++++ MATERIAL PROVIDED

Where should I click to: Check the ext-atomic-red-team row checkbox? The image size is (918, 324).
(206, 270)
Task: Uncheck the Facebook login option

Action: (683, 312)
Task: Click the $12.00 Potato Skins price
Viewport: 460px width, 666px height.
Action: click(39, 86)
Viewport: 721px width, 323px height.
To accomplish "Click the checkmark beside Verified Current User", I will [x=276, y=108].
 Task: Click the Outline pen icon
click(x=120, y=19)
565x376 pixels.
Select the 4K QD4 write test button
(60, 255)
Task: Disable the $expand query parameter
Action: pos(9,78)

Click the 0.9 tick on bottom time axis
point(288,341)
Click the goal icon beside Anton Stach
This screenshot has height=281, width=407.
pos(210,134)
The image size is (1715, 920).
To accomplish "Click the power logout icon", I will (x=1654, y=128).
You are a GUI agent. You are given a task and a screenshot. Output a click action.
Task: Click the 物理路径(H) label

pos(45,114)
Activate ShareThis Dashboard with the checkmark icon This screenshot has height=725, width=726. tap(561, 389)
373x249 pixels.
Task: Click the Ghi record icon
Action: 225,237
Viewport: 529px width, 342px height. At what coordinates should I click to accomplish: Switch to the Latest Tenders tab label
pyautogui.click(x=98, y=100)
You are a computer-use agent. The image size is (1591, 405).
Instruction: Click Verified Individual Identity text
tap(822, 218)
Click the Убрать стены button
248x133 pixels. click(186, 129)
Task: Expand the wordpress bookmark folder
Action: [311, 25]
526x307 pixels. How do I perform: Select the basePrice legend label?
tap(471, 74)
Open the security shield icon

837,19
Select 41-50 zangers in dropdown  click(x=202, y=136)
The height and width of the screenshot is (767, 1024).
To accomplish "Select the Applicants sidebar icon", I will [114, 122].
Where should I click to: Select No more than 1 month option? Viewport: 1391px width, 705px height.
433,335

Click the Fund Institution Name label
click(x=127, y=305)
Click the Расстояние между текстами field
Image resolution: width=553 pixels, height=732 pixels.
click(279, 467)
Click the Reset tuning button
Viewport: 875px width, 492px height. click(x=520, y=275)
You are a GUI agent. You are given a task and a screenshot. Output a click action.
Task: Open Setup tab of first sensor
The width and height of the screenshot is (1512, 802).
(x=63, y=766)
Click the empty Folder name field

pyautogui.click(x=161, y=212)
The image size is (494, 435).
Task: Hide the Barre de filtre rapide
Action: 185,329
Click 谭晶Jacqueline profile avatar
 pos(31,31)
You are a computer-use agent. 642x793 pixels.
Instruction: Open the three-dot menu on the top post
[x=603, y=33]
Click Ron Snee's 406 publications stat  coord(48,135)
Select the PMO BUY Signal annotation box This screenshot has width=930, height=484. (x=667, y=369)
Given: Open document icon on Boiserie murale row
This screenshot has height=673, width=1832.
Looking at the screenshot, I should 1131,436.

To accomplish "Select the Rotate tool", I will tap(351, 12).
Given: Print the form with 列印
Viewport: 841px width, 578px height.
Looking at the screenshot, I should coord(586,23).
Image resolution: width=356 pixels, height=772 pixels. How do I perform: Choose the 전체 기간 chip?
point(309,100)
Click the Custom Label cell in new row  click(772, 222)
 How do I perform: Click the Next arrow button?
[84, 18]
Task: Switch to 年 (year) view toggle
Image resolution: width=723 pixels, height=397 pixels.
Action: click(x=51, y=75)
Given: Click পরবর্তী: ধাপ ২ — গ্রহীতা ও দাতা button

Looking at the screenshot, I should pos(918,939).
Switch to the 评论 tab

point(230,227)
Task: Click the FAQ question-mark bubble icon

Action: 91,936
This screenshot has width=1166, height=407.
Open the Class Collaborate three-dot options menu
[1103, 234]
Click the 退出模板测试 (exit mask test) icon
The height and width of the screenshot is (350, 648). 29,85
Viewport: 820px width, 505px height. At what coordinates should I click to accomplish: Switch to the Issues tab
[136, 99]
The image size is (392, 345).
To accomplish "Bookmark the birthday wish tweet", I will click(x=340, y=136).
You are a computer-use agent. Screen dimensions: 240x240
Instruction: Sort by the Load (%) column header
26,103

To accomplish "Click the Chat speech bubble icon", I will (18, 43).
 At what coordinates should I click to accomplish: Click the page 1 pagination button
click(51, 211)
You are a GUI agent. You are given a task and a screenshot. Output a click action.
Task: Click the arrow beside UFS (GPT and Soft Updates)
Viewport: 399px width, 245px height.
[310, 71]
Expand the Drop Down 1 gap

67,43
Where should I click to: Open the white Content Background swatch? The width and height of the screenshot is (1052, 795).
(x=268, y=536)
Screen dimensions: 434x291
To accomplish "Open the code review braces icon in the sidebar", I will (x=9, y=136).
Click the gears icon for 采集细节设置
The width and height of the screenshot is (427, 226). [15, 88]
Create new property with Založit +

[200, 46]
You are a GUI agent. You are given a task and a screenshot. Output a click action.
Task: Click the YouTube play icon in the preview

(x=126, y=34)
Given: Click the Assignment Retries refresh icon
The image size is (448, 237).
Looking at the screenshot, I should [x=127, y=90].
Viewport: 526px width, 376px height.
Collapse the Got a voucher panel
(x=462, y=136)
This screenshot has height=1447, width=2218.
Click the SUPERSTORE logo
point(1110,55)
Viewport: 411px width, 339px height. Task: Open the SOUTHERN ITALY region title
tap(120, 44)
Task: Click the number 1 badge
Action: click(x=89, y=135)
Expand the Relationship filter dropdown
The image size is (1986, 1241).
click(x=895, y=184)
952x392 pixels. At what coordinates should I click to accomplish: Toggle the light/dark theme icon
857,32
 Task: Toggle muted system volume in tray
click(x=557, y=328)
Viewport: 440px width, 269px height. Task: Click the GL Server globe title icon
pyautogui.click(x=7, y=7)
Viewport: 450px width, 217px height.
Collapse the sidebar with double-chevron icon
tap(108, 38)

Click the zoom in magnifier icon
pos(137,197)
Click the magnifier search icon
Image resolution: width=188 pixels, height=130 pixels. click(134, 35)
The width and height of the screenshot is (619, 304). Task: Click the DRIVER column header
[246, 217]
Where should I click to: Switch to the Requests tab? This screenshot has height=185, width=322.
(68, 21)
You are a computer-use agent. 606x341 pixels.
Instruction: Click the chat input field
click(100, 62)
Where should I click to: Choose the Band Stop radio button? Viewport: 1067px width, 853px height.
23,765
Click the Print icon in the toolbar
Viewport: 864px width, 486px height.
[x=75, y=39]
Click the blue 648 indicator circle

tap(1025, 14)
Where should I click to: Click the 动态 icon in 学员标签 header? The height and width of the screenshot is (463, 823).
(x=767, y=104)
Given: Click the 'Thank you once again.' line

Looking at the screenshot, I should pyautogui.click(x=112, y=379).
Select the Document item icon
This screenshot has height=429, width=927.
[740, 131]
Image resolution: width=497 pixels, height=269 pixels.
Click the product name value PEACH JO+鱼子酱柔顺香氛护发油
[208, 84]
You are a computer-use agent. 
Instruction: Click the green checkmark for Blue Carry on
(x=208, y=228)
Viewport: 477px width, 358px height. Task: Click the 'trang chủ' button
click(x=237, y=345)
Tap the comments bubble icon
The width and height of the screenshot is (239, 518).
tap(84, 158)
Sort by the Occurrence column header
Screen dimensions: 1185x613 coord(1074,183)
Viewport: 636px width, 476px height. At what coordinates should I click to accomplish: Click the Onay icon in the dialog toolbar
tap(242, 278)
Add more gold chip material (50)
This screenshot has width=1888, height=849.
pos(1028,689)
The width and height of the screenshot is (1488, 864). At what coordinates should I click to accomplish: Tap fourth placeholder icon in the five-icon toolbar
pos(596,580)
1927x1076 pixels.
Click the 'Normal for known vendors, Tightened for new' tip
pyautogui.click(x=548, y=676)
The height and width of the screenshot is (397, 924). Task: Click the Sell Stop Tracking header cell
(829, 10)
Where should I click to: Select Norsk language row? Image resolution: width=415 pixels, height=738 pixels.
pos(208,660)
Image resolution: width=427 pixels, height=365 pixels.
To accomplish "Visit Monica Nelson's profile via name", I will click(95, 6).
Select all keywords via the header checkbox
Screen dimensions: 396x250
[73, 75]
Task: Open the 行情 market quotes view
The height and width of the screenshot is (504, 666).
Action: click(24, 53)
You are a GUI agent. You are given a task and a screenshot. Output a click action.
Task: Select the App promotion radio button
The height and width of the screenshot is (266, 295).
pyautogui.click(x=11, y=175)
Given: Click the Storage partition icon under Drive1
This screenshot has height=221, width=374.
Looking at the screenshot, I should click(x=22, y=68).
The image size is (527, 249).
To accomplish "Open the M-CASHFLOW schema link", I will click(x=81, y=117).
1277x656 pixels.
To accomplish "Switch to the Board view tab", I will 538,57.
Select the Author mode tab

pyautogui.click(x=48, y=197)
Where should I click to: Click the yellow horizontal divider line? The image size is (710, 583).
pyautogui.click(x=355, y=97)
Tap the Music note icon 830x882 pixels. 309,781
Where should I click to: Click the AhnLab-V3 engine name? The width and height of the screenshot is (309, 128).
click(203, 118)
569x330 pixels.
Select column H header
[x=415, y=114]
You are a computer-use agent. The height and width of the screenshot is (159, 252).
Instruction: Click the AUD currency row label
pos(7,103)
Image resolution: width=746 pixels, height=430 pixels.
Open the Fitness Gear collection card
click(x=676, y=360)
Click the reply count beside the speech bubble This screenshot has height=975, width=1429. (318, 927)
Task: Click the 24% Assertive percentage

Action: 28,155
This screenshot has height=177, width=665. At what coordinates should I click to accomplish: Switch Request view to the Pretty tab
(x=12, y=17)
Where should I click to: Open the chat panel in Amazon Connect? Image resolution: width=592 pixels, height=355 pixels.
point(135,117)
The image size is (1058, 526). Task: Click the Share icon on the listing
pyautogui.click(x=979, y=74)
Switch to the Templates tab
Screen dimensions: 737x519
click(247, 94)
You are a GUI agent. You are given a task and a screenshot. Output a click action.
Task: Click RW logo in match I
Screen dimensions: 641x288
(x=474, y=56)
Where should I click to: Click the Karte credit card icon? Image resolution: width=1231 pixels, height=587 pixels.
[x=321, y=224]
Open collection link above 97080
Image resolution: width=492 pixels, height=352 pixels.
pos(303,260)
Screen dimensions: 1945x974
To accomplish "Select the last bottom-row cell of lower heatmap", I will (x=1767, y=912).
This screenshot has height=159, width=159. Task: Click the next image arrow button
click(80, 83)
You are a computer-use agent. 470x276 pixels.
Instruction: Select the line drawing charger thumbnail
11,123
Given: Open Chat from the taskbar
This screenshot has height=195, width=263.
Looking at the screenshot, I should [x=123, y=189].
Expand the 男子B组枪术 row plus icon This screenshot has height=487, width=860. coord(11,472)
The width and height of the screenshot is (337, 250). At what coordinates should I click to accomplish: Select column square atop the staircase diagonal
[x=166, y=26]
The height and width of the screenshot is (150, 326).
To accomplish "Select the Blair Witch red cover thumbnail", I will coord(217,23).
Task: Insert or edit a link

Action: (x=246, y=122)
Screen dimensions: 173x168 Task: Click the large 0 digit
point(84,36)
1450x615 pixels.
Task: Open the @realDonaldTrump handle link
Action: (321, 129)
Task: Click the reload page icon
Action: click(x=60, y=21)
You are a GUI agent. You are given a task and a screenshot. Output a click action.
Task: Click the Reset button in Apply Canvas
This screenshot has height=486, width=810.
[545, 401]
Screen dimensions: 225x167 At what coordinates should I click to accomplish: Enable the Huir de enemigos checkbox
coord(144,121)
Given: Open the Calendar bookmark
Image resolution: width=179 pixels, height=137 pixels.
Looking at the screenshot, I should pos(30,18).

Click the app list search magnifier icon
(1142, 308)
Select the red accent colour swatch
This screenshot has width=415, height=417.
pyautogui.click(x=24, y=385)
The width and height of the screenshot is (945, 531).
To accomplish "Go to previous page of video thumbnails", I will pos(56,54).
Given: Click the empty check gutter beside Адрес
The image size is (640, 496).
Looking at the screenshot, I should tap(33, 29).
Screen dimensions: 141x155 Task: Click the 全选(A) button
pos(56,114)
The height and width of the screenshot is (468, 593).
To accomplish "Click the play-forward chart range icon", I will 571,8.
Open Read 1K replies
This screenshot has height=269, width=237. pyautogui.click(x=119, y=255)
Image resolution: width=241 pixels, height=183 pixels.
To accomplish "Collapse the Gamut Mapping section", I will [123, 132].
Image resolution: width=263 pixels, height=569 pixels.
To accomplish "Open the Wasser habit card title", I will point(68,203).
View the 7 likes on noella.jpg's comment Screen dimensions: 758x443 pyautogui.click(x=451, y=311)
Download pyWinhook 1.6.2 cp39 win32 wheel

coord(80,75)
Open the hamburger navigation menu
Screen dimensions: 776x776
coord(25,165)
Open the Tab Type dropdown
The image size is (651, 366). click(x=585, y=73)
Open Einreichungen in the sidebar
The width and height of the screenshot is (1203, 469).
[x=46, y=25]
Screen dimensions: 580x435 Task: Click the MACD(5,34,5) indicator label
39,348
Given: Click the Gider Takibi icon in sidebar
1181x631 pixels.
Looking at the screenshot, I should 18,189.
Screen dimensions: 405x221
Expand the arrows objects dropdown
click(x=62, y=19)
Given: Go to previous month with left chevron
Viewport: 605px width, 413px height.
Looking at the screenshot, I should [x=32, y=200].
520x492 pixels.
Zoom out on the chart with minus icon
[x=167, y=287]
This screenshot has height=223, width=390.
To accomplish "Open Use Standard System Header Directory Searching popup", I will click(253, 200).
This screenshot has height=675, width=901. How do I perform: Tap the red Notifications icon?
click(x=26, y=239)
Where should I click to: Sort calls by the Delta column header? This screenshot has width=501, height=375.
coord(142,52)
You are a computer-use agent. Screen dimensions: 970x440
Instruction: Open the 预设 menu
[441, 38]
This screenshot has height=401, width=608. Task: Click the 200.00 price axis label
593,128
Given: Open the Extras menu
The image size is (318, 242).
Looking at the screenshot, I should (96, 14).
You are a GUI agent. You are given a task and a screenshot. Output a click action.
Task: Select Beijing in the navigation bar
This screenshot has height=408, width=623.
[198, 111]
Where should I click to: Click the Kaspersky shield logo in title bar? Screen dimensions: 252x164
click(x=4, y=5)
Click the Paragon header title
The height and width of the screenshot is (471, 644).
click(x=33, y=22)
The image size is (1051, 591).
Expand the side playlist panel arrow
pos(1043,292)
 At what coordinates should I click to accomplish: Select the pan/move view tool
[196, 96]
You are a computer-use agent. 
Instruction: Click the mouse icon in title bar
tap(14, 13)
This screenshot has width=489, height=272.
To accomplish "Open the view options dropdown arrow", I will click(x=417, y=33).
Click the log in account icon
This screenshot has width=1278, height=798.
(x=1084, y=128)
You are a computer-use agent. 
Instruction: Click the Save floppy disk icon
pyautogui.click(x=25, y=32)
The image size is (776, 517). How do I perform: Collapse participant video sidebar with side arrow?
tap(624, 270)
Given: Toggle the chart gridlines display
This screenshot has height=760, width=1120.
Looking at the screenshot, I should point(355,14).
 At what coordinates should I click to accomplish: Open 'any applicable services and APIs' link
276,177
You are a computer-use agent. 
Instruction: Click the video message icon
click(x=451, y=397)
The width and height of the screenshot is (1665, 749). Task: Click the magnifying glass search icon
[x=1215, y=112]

++++++++

# [WORK ORDER]
Transcribe the records above from the line holding "Open collection link above 97080" down to the line holding "Given: Open Chat from the taskbar", inclusive, without adding anything.

# [ANSWER SPACE]
Open collection link above 97080
Image resolution: width=492 pixels, height=352 pixels.
pos(303,260)
Screen dimensions: 1945x974
To accomplish "Select the last bottom-row cell of lower heatmap", I will (x=1767, y=912).
This screenshot has height=159, width=159. Task: Click the next image arrow button
click(80, 83)
You are a computer-use agent. 470x276 pixels.
Instruction: Select the line drawing charger thumbnail
11,123
Given: Open Chat from the taskbar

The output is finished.